On peut ne pas admettre ses conclusions . On ne peut pas ne pas au moins les discuter, et sa doctrine est un passage obligé de toute théorie politique .

On a vite dit, il y a une quinzaine d'années [1970] qu'elle est dépassée . Si on entend par là qu'elle est dépassée au sens où peut être dépassée une théorie scientifique, au sens où la théorie de Newton est dépassée par celle d'Einstein, ce serait oublier que la philosophie politique n'est pas une science, même s'il lui arrive d'en prendre le titre, parce qu'elle n'aboutit pas à un corps de propositions admises à un moment donné à peu près universellement par tous ceux qui pratiquent cette discipline . Sans doute, la doctrine d'Alain a été dépassée mais au sens où une mode est dépassée par une autre mode . Ce dépassement est significatif pour le sociologue ou l'historien des mentalités . Il ne l'est pas pour celui qui ne cherche pas à penser ce que les autres pensent mais simplement à penser, c'est-à-dire à penser par lui-même et sous sa propre responsabilité . Ce dépassement n'est réfutation que dans un régime de pensée inauthentique . D'ailleurs, après la faillite retentissante des doctrines qui ont succédé à celle d'Alain dans l'intelligentsia française - du léninisme, sinon du marxisme - , il est clair que ce dépassement est lui-même dépassé .

Encore faut-il avoir accès à la doctrine d'Alain . Encore faut-il surmonter le préalable que constitue son éclatement en propos sans ordre et indépendants les uns des autres .

S'adressera-t-on à un historien qui réécrira dans son propre style cette doctrine à partir des idées développées dans les Propos certes, mais aussi nécessairement avec d'autres mots ?

" Je hais, affirmait Alain, qu'on dise à peu près en mauvais langage ce qu'un auteur a si bien dit [Propos sur l'éducation, LXVII] " .

Mauvais langage ou non, l'historien, en tout cas, édulcorera (affaiblira, atténuera) très probablement et surtout gauchira (déformera, faussera) la pensée qu'il expose :

il n'est - heureusement pour lui - jamais sans idées propres - et comment celles-ci ne coloreront-elles pas, d'une manière ou d'une autre, l'exposé ?

Rien ne remplace le contact avec le texte même .

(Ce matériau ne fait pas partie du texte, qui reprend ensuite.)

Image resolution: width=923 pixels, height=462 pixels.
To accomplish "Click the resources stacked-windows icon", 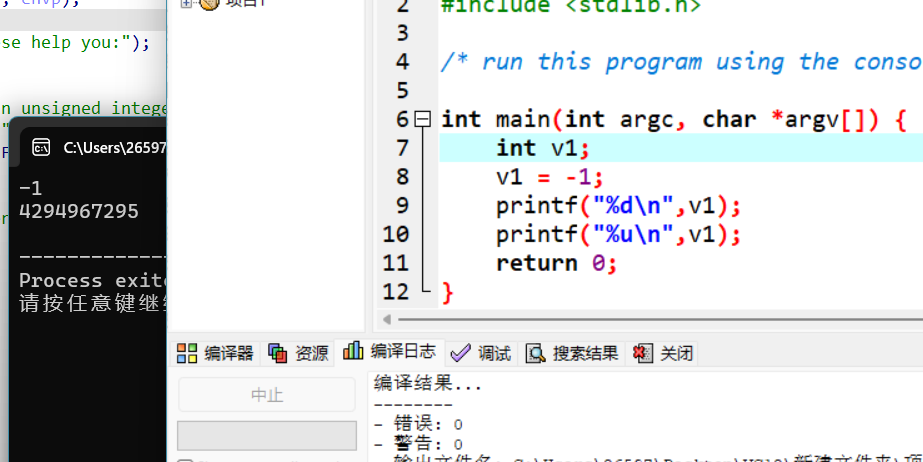I will pyautogui.click(x=278, y=353).
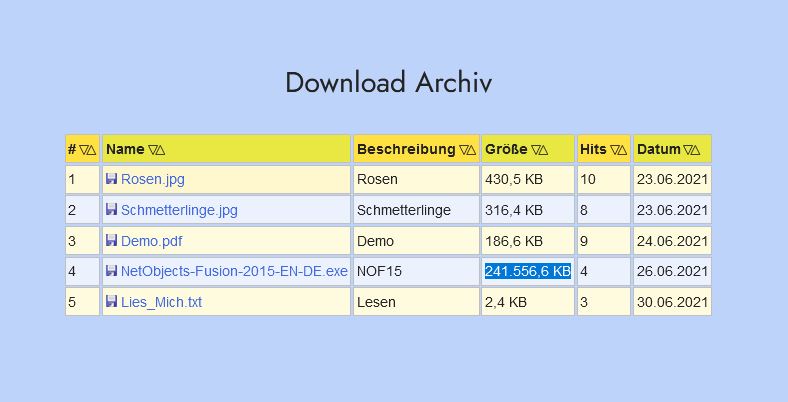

C'est non seulement la littéralité du texte qui importe, mais la forme des propos . Elle n'est pas sans inconvénient apparent par rapport au but poursuivi . Les Propos en effet " n'ont nullement pour emploi de remplacer quelques chapitre " d'un livre : " Qu'il s'échappe ou même s'égare, c'est sa nature de propos quotidien qui naturellement touche à son sujet concentriquement, sans limite d'ampleur ni d'ambition . C'est la forme même du propos qui rompt l'unité de développement . Chaque propos se retourne sur soi et se termine à soi [ Propos sur la religion, avant-propos] " .

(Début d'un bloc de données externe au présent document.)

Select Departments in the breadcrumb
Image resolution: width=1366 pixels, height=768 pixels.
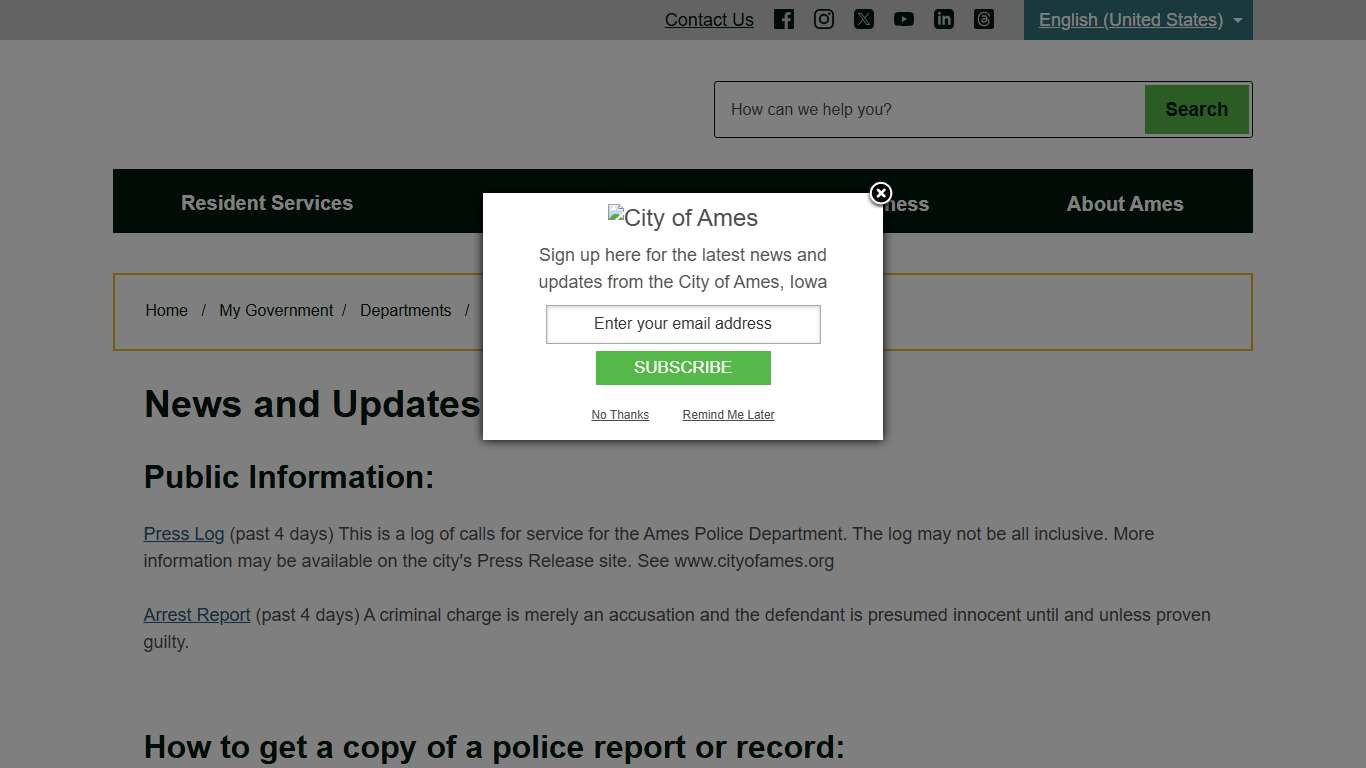coord(406,310)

Or cette forme est essentielle .

Alain écrit dans un propos significatif que je crois nécessaire de citer en entier :

" Un ami inconnu m'a écrit : ~ Ces Propos sur la paix et la guerre ne sont que des feuilles volantes ; faites donc un livre ~ . Il y a quelque temps un critique plus sévère me donnait le même conseil sur un autre ton : ~~Quoi, disait-il, toujours des improvisations et des mouvements d'humeur ?

Vous laissez trop au lecteur à coordonner ; et du reste il ne le fait point ; il lit, il oublie .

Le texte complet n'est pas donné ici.